Study material Block Start

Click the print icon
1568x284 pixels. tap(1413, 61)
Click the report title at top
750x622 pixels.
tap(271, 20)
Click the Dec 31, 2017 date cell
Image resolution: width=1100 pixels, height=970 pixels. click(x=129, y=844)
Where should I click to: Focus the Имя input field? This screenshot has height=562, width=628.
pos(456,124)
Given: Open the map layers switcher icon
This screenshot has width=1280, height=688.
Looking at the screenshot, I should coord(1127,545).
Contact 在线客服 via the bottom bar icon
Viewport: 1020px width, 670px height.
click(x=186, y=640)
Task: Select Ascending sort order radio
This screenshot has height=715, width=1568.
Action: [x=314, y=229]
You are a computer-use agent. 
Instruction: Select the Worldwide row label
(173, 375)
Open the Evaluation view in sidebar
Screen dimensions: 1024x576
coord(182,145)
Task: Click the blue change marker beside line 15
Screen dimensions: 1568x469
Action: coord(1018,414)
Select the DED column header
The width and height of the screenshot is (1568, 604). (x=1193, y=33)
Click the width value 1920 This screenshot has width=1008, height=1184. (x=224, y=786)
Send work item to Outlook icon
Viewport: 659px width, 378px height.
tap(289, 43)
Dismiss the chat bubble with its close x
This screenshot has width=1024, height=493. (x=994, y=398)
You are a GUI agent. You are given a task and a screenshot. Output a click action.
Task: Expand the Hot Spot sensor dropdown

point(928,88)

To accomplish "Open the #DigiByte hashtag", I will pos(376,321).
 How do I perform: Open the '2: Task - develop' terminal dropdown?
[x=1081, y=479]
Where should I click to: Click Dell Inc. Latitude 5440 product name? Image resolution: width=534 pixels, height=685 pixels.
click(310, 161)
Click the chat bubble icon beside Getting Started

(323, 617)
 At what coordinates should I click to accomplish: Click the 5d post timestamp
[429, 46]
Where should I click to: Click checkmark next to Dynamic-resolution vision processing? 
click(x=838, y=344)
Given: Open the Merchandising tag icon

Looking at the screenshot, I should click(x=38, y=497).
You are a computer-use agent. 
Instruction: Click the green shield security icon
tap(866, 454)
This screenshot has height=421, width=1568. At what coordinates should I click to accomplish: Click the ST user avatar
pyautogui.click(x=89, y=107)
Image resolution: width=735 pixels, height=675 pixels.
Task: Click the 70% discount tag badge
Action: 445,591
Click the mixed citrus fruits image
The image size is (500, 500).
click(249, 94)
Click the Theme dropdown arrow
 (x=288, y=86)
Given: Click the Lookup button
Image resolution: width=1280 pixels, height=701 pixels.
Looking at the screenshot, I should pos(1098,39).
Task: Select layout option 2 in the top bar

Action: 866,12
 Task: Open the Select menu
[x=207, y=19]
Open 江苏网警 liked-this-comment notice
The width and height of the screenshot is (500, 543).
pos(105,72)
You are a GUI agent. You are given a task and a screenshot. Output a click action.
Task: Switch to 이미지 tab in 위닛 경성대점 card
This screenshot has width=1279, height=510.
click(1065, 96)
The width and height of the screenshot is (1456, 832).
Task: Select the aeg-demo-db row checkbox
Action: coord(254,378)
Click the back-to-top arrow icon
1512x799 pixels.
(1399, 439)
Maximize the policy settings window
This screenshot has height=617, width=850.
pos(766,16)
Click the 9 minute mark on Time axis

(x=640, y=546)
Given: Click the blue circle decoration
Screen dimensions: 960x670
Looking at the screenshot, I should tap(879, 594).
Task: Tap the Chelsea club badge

Study material Block End

▶ [Problem]: Return every line of the preceding records in which the word "blue" appears.

▶ [Your response]:
Task: Click the blue change marker beside line 15
Given: Click the blue circle decoration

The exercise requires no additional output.